Sebelum memasuki bangunan Astono Mulyo, area inti persemayaman, Kapolri melepas sepatu di tempat yang disediakan. Di dalam cungkup makam, ia disambut juru kunci makam, Kahfi Annezar, yang bertindak sebagai pemandu ziarah. Doa bersama dipimpin Kahfi di depan pusara Sang Proklamator yang diapit makam kedua orang tuanya, R Soekemi Sosrodihardjo dan Ny Ida Aju Njoman Rai.
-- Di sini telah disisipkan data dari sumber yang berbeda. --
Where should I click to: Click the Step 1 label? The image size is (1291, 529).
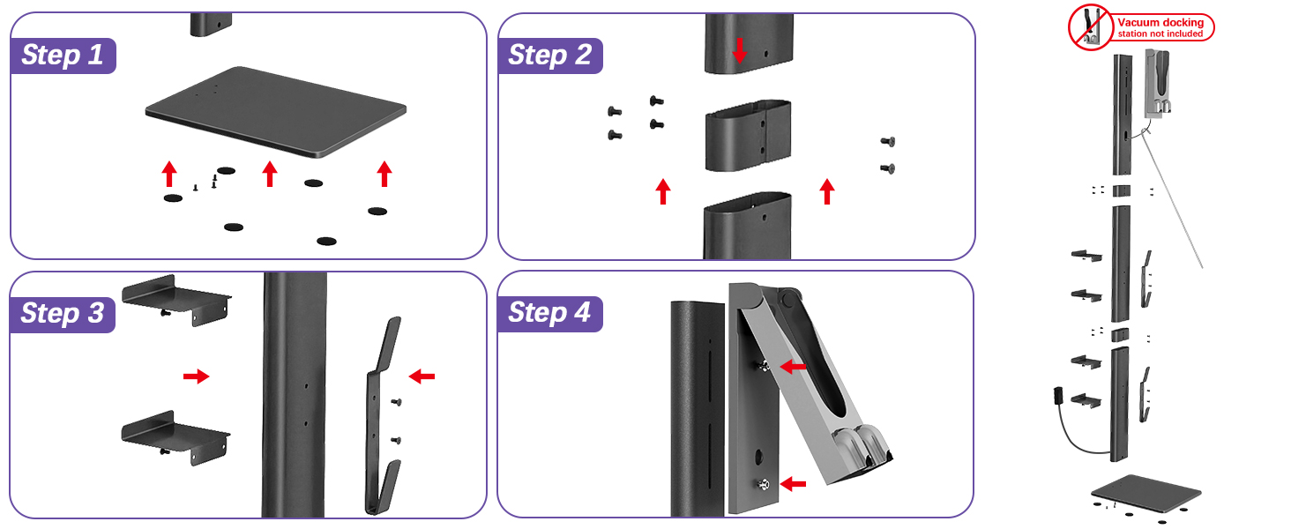[63, 55]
Prosesi Tabur Bunga dan Doa Bersama
Usai pembacaan doa, Jenderal Sigit memimpin tabur bunga di atas makam Bung Karno. Prosesi ini diikuti pejabat utama yang mendampingi, yakni Kabaintelkam Polri dan Dankorbrimob Polri. Suasana khidmat menyelimuti seluruh rangkaian hingga selesai sekitar pukul 13.10 WIB.
"Rangkaian kegiatan ziarah yang kami laksanakan sebagai bagian dari tradisi Masuki Hari Bayangkara ke-80. Tadi pagi kami berziarah ke makam almarhum Presiden Gus Dur dan alhamdulillah sekarang kami melaksanakan ziarah ke makam amarhum Presiden Soekarno dan setelah ini kami akan melanjutkan ke nakam Bapak Presiden Soeharto almarhum dan selanjutnya akan kami tutup ke Taman Makam Pahlawan Kalibata," kata Jenderal Sigit dalam keterangan pers.
Empat Lokasi Ziarah: dari Gus Dur hingga TMP Kalibata
Ziarah ke makam Bung Karno merupakan rangkaian kedua setelah sebelumnya Kapolri menyambangi makam Presiden ke-4 RI Abdurrahman Wahid alias Gus Dur di Jombang. Agenda ini merupakan tradisi institusi Polri setiap menjelang Hari Bhayangkara. Setelah dari Blitar, rombongan dijadwalkan melanjutkan perjalanan ke makam Presiden ke-2 RI HM Soeharto, dan menuntaskannya di Taman Makam Pahlawan Kalibata.
"Tentunya rangkaian kegiatan yang kami laksanakan kali ini merupakan bagian dari tradisi kami untuk bisa menyerap dan tentunya menggali nilai-nilai dari para pemimpin bangsa yang tentunya ini sangat penting, khususnya bagi institusi Polri yang tentunya kita memiliki satu amanah untuk terus bisa mempertahankan apa yang diwariskan, apa nilai-nilai yang telah diberikan oleh mantan-mantan Presiden kita, mantan-mantan pemimpin bangsa kita terhadap Negara Kesatuan Republik Indonesia dan juga terhadap institusi Polri," sambung Kapolri.
Makna di Balik Ziarah Lintas Tokoh Bangsa
Pemilihan empat tokoh—Gus Dur, Bung Karno, Soeharto, dan pahlawan di TMP Kalibata—menunjukkan spektrum kepemimpinan yang luas. Jenderal Sigit menekankan bahwa kegiatan ini bertujuan menyerap nilai-nilai kepemimpinan dari para pendiri bangsa. Polri, menurutnya, memiliki amanah untuk mempertahankan warisan tersebut dalam menjaga NKRI.
Hari Bhayangkara ke-80 akan diperingati pada 1 Juli 2026. Rangkaian ziarah ini menjadi salah satu agenda puncak sebelum peringatan resmi. Sebelumnya, Polri juga telah menggelar bakti sosial dan kegiatan kesehatan di berbagai daerah.